TASK ITEM:
Reproduce exactly, and only, the lines below from the one containing "This screenshot has height=840, width=1408." through the one containing "Image resolution: width=1408".

Saved entries:
----
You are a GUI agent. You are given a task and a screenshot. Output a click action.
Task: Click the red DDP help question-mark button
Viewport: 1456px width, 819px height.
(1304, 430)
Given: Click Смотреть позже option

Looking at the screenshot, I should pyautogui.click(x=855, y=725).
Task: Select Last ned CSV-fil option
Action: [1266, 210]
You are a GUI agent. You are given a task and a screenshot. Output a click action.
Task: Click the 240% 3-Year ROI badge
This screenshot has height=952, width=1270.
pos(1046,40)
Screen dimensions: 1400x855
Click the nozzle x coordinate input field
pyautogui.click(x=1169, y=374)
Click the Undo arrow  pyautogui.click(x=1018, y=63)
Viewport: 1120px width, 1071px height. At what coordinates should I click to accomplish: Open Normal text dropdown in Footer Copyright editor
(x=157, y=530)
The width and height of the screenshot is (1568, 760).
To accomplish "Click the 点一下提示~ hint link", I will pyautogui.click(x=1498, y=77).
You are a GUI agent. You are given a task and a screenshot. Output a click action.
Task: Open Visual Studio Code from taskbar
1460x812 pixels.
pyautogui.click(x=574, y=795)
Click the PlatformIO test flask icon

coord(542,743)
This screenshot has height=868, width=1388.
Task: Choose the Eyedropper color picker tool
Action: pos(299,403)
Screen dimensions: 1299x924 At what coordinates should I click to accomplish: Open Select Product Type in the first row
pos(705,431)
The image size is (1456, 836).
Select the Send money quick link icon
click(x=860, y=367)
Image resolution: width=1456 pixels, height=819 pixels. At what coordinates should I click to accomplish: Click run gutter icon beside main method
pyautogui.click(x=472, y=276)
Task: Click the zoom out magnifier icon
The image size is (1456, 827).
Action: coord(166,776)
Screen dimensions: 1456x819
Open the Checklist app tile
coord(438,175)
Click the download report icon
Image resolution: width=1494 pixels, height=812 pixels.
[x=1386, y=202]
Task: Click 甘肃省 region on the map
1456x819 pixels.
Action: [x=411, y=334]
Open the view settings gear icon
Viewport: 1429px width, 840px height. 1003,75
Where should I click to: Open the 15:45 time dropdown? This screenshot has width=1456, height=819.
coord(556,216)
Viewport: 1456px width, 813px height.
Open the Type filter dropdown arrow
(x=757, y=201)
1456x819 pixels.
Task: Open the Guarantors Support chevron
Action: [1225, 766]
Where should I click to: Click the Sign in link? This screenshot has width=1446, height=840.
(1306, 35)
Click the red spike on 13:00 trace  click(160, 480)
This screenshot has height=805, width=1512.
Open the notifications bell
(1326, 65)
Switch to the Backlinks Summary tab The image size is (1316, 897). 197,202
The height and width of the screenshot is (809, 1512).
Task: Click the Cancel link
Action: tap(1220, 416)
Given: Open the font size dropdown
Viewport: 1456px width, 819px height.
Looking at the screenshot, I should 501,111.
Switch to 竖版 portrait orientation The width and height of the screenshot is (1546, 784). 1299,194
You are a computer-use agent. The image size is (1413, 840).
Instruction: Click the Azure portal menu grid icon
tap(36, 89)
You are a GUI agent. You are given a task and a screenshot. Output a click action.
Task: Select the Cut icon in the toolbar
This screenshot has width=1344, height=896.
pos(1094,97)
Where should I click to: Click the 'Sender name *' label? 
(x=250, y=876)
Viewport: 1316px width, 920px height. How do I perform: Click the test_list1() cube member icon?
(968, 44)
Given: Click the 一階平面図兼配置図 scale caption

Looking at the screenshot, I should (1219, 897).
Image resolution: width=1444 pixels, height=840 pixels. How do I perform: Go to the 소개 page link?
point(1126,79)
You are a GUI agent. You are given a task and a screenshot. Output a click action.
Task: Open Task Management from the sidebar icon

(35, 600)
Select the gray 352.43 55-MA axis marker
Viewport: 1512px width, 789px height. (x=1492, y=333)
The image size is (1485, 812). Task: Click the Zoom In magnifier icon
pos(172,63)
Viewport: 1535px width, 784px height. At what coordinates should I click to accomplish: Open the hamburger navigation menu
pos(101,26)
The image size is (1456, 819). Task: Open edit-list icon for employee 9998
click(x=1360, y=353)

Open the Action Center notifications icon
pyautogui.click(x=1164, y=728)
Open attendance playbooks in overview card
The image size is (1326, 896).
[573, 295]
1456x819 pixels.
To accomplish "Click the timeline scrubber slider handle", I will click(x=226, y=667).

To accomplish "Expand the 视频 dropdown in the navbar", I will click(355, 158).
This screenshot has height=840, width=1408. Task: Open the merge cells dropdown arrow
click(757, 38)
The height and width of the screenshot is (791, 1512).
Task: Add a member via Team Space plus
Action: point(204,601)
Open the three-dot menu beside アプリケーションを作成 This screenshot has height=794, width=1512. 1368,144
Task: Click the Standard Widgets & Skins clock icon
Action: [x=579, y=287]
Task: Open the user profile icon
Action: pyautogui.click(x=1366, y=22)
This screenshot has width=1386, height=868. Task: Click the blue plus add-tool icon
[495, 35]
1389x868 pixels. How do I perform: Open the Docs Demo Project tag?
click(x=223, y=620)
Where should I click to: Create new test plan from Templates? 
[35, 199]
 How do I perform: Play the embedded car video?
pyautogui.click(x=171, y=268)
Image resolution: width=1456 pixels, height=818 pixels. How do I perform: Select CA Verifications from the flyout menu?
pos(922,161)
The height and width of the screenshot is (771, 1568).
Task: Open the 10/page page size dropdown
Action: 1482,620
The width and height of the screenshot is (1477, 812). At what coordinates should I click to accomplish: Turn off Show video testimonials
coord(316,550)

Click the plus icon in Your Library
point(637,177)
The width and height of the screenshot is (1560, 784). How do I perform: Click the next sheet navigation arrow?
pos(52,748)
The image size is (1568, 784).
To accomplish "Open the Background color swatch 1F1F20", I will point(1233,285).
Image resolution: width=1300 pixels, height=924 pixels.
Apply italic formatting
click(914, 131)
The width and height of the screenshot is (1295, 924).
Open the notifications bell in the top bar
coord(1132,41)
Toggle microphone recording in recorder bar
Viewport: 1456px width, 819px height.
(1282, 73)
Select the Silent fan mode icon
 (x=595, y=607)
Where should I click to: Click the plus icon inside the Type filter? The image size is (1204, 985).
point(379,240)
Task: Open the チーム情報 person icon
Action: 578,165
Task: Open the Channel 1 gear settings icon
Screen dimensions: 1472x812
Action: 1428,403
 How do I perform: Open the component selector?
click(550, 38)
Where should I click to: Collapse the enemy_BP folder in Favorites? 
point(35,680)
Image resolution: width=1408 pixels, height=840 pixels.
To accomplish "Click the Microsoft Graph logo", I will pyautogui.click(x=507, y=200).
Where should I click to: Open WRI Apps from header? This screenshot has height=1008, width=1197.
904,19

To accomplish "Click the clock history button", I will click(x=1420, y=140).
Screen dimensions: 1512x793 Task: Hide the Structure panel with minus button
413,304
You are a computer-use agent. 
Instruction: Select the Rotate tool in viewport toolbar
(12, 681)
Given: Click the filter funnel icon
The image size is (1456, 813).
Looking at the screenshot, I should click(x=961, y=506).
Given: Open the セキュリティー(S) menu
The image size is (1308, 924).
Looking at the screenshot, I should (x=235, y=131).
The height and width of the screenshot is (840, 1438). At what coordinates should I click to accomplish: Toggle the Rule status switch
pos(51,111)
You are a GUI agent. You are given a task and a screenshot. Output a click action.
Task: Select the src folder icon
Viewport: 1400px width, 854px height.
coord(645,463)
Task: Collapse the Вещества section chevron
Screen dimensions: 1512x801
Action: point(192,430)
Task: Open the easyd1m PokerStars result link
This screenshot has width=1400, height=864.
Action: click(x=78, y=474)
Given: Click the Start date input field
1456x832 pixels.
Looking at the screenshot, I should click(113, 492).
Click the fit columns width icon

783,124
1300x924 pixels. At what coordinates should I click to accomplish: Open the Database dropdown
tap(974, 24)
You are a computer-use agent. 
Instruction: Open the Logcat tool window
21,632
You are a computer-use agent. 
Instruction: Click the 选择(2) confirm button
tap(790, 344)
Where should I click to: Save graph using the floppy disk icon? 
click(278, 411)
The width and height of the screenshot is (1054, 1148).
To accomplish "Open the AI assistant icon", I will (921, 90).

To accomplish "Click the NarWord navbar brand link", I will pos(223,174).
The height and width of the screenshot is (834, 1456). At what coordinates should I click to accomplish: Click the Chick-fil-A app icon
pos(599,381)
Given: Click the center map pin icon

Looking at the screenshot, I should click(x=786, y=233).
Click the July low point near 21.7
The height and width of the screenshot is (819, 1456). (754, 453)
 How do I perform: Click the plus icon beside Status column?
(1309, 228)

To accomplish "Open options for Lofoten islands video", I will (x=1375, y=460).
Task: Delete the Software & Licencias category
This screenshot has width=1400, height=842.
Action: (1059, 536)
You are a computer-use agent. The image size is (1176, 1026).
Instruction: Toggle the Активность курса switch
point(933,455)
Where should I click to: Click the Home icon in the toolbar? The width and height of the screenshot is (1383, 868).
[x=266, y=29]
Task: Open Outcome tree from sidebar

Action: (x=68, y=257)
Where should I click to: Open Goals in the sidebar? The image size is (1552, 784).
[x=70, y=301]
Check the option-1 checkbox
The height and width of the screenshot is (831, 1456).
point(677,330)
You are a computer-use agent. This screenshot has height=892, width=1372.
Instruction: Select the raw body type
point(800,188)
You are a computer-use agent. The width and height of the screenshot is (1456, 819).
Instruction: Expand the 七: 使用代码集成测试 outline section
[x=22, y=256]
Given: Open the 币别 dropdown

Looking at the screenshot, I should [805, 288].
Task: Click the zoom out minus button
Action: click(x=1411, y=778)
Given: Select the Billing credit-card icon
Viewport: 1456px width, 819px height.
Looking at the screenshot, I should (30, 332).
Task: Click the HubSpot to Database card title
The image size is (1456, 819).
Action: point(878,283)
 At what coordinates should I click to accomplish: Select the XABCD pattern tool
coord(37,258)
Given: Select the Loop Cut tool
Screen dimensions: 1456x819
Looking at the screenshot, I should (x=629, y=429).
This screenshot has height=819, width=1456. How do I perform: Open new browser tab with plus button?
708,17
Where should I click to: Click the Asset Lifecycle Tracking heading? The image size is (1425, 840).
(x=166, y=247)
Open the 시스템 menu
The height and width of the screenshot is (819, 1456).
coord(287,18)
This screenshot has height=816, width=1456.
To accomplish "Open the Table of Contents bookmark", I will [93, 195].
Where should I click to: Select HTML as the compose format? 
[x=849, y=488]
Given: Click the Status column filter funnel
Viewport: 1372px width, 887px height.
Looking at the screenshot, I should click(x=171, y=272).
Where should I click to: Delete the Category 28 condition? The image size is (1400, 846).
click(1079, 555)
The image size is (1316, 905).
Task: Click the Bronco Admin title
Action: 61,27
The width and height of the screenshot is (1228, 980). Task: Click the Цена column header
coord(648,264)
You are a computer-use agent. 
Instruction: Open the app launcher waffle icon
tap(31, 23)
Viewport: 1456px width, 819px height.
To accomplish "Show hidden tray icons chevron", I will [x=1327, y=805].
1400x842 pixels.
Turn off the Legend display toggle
----
TASK ANSWER:
This screenshot has height=840, width=1408. Task: Open the merge cells dropdown arrow
click(757, 38)
The height and width of the screenshot is (791, 1512).
Task: Add a member via Team Space plus
Action: point(204,601)
Open the three-dot menu beside アプリケーションを作成 This screenshot has height=794, width=1512. 1368,144
Task: Click the Standard Widgets & Skins clock icon
Action: [x=579, y=287]
Task: Open the user profile icon
Action: pyautogui.click(x=1366, y=22)
This screenshot has width=1386, height=868. Task: Click the blue plus add-tool icon
[495, 35]
1389x868 pixels. How do I perform: Open the Docs Demo Project tag?
click(x=223, y=620)
Where should I click to: Create new test plan from Templates? 
[35, 199]
 How do I perform: Play the embedded car video?
pyautogui.click(x=171, y=268)
Image resolution: width=1456 pixels, height=818 pixels. How do I perform: Select CA Verifications from the flyout menu?
pos(922,161)
The height and width of the screenshot is (771, 1568).
Task: Open the 10/page page size dropdown
Action: 1482,620
The width and height of the screenshot is (1477, 812). At what coordinates should I click to accomplish: Turn off Show video testimonials
coord(316,550)

Click the plus icon in Your Library
point(637,177)
The width and height of the screenshot is (1560, 784). How do I perform: Click the next sheet navigation arrow?
pos(52,748)
The image size is (1568, 784).
To accomplish "Open the Background color swatch 1F1F20", I will point(1233,285).
Image resolution: width=1300 pixels, height=924 pixels.
Apply italic formatting
click(914, 131)
The width and height of the screenshot is (1295, 924).
Open the notifications bell in the top bar
coord(1132,41)
Toggle microphone recording in recorder bar
Viewport: 1456px width, 819px height.
(1282, 73)
Select the Silent fan mode icon
 (x=595, y=607)
Where should I click to: Click the plus icon inside the Type filter? The image size is (1204, 985).
point(379,240)
Task: Open the チーム情報 person icon
Action: 578,165
Task: Open the Channel 1 gear settings icon
Screen dimensions: 1472x812
Action: 1428,403
 How do I perform: Open the component selector?
click(550, 38)
Where should I click to: Collapse the enemy_BP folder in Favorites? 
point(35,680)
Image resolution: width=1408 pixels, height=840 pixels.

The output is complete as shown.